“Nature was dirty. Food couldn’t grow on trees. Breakfast was cupcakes.”
Former art student Bridget Conn measures her childhood in the distance between herself and the food that she ate. To Conn, food is more than raw nourishment; it infuses her upbringing with spirituality and tradition.
In her exhibit Tea Retrospective, now on display at Wilson’s Elizabeth Holden Gallery, Conn uses tea bags, inkjet photos, cursive paper, and ceramics to turn her childhood memories into a visionary mixed-media experience.
The energy of Conn’s work tinges the gallery’s glossy floors, reflecting gilded light on the twenty-nine artworks that freckle the walls. This is not the sort of exhibit where one dashes from painting to painting like a baseball player stealing bases. It’s the kind that provokes the viewer to spend time contemplating the meaning, emotion, hidden implication, and free flowing creativity that drips from each piece.

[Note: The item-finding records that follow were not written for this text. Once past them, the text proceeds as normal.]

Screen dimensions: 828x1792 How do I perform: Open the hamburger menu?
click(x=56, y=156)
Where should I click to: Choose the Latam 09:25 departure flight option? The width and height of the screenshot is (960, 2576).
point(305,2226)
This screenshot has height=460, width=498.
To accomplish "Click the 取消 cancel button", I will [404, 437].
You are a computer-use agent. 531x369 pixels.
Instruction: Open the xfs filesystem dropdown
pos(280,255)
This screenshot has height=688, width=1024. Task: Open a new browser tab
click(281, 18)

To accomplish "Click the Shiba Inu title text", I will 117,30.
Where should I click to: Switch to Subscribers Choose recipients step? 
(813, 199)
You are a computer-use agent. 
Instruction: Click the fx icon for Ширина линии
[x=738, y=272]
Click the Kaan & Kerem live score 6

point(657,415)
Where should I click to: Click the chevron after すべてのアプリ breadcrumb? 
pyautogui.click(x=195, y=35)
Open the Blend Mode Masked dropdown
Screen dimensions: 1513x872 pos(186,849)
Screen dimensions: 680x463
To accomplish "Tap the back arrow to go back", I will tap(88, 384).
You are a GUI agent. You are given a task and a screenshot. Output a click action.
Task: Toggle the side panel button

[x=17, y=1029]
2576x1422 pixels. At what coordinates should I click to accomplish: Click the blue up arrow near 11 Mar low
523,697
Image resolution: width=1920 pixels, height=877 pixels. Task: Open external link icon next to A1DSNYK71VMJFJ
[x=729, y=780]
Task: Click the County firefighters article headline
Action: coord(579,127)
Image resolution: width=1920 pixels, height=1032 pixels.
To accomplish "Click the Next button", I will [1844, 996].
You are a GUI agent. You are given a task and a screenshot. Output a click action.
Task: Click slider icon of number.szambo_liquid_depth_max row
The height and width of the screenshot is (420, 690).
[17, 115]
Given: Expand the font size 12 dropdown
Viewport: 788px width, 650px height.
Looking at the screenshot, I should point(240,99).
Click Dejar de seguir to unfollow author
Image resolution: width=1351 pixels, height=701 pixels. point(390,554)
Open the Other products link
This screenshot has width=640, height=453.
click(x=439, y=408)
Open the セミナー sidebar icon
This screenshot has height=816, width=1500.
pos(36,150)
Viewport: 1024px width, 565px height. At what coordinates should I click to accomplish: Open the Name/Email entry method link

Harrowing in its familiarity, her piece entitled “In Need of Practice” incarcerated my attention. The work is an enlarged replica of an elementary level writing exercise with the word “patience” repeated in adolescent-style cursive on wood-mounted cursive paper. The piece spoke to me about repetition in education and forced me to question my own childhood as hers unfolded before me with explicit honesty.
In another piece, Conn conversed with my soul about voids and feelings of emptiness. The work, entitled “Missing Piece,” is a hand-colored inkjet photo of an apple with negative space forming a puzzle piece in the center. The photo is affixed to tea bags and mounted on wood, which I thought was simply genius. Just as Conn uses food in her art to make art about food, her subject matter and choice of media reflect each other as they comment on society’s lacking dietary habits.
As I studied each piece, I realized that Conn’s exhibit must be visited many times in order to be grasped entirely: while the exhibit supposedly centers on childhood and food, many pieces were more focused on spirituality and tradition, and I felt slightly confused by the broad range of subject matter. However, I could not help but sponge her message into my being: this is what real art does.